Meghan marrying Harry 3 days before
#11
(03-17-2021, 08:45 AM)Marmot Wrote: The analogy with Holy Orders does not hold because in the case of Holy Orders, the Anglican rite is invalid by Divine law, that is, it is not a question of canon law and thus the Church has no power to make an Anglican rite ordination valid. However the Divine law requirements for marriage to be valid is nothing more than the consent of the spouses. The requirement of witnesses is a requirement of canon law and thus the Catholic Church has the power to dispense from it, and She does so in the case of heretics.

On account of this, even a marriage of two Protestants before the justice of the peace is a valid sacramental marriage, provided Divine law be observed. And it is no less valid if the sect of the Protestants has a make-believe "Canon law" that says such a marriage is invalid.If I were wrong about this, then the Catholic Church could declare such marriages null upon the parties' conversion to Catholicism (that is, simply on account of failure to observe Protestant "canon law" requirements), yet this doesn't happen.

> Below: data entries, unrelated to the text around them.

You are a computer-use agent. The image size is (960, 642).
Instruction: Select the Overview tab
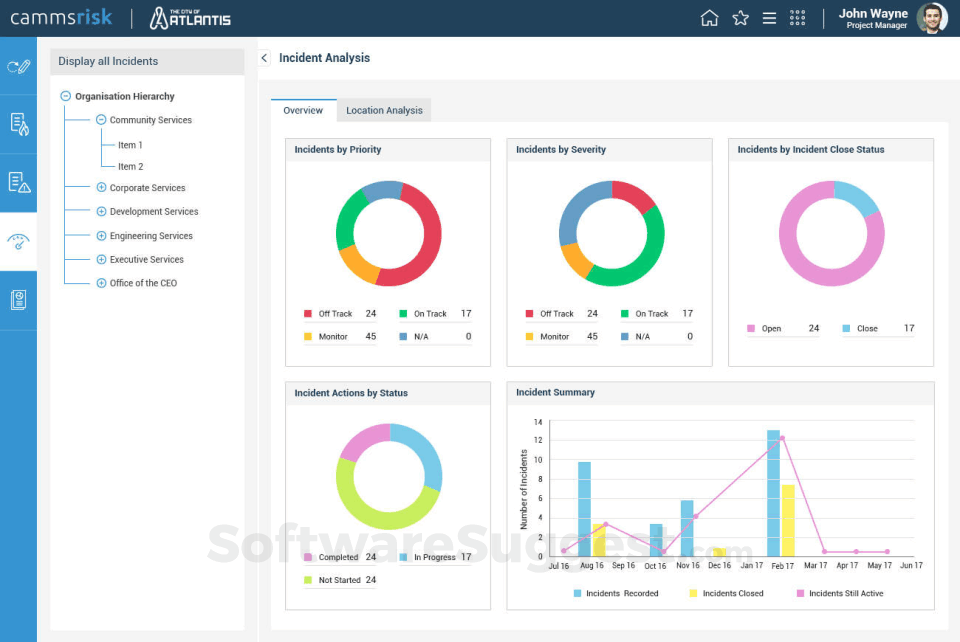coord(303,111)
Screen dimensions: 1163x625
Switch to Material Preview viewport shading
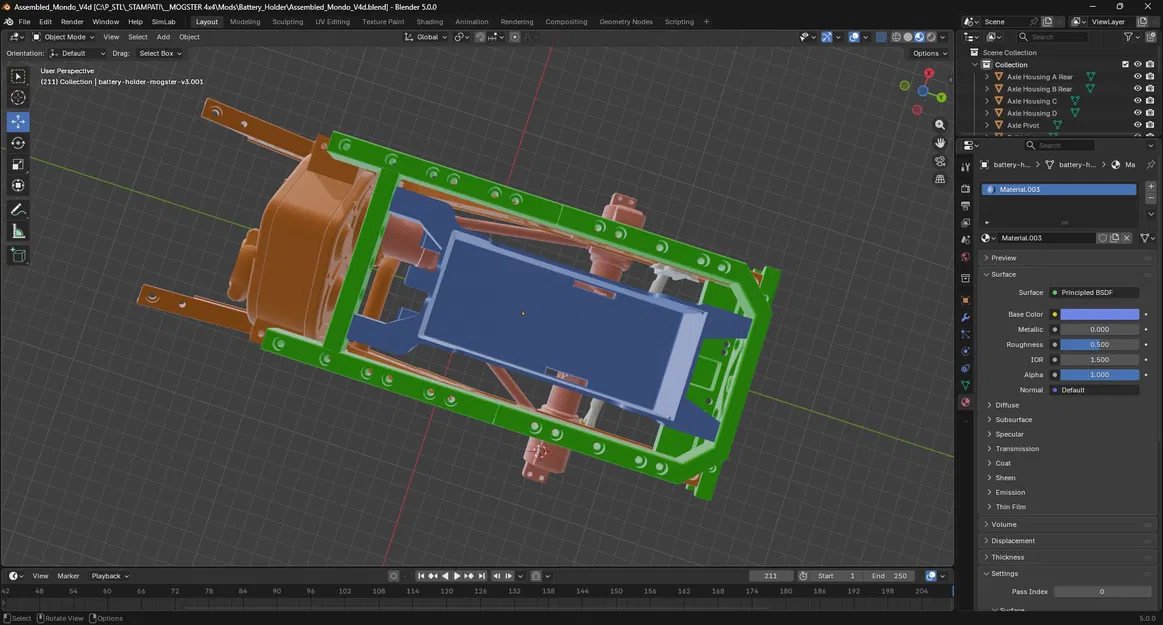[919, 37]
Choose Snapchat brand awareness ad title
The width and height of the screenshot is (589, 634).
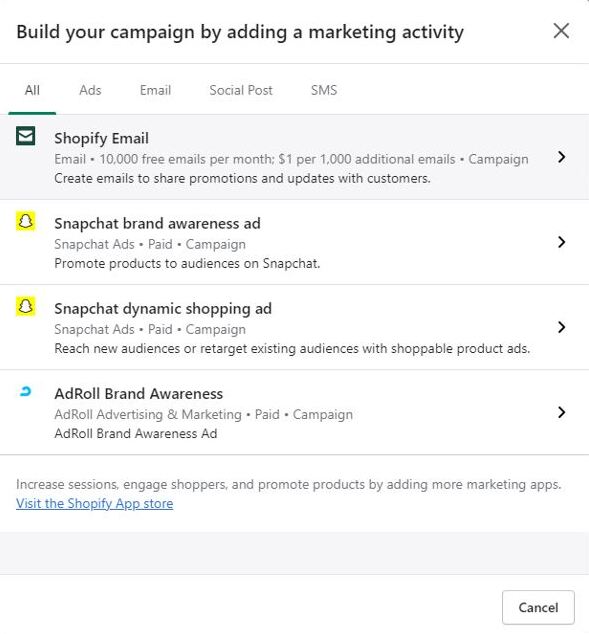pos(157,224)
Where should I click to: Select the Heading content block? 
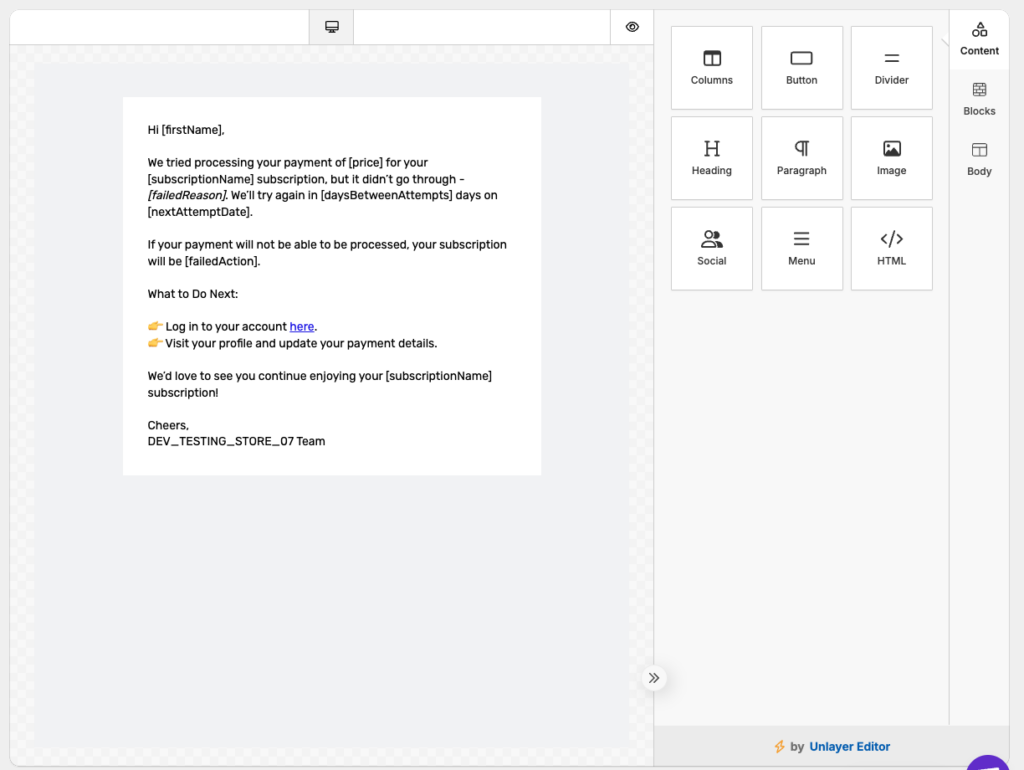coord(711,158)
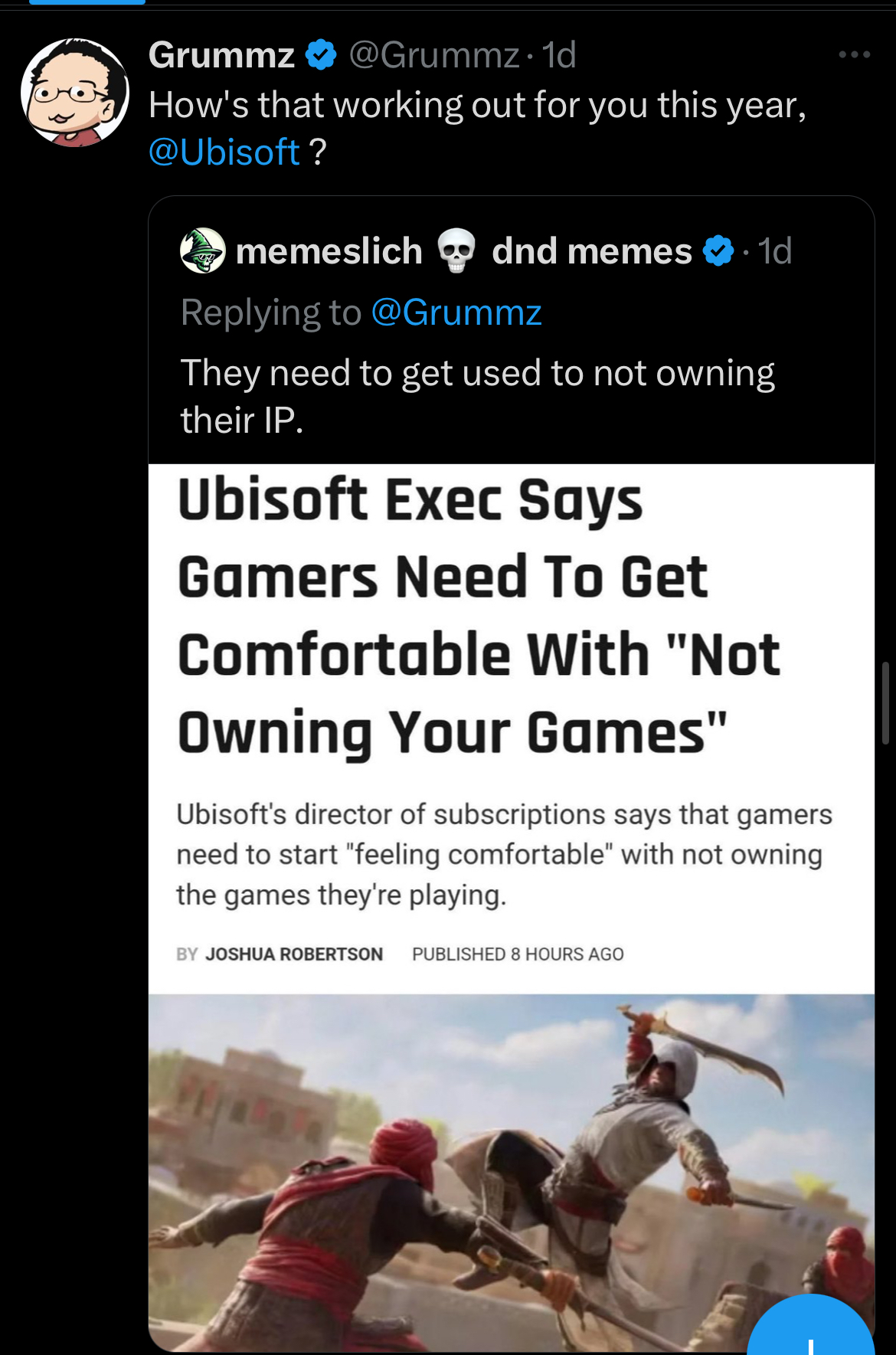The width and height of the screenshot is (896, 1355).
Task: Click the vertical scrollbar thumb
Action: tap(885, 702)
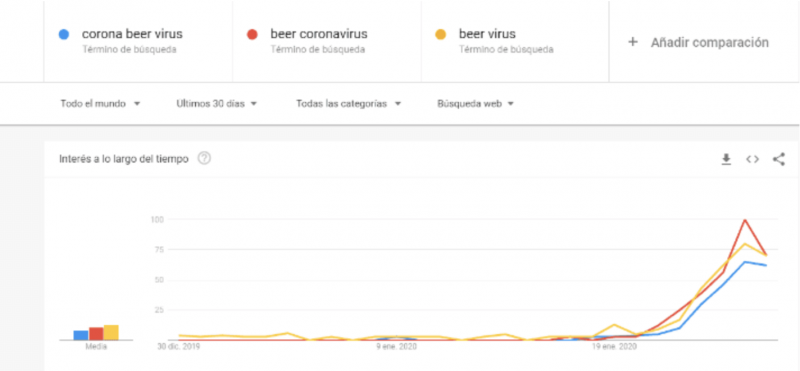Click the yellow dot for beer virus

coord(440,35)
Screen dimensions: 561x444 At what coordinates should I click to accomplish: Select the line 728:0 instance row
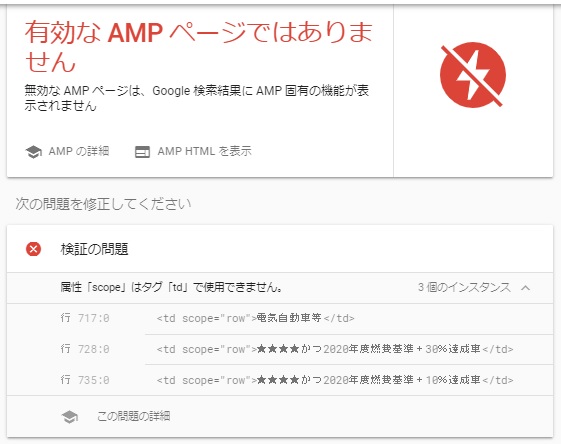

Ok, but Divine Law is not some magic thing that exists in the sky apart wholly from human action.  Why is it Divine Law?  Because Peter has bound it.  Why is the Edwardine ordination rite invalid and forever defective?  Because theology says so.  It was reasoned on the merits of the case.  The invalidity of the rite was a human judgment recorded in the heavens.  The case is closed and not to be reopened.  

The reasoning behind declaring the rite to be invalid rests on the intent of the rite being forever attached to the rite; as the rite signifies the intent.  The men who created this rite, late 1540s England, were all very Calvinist, it not some outright Zwinglian.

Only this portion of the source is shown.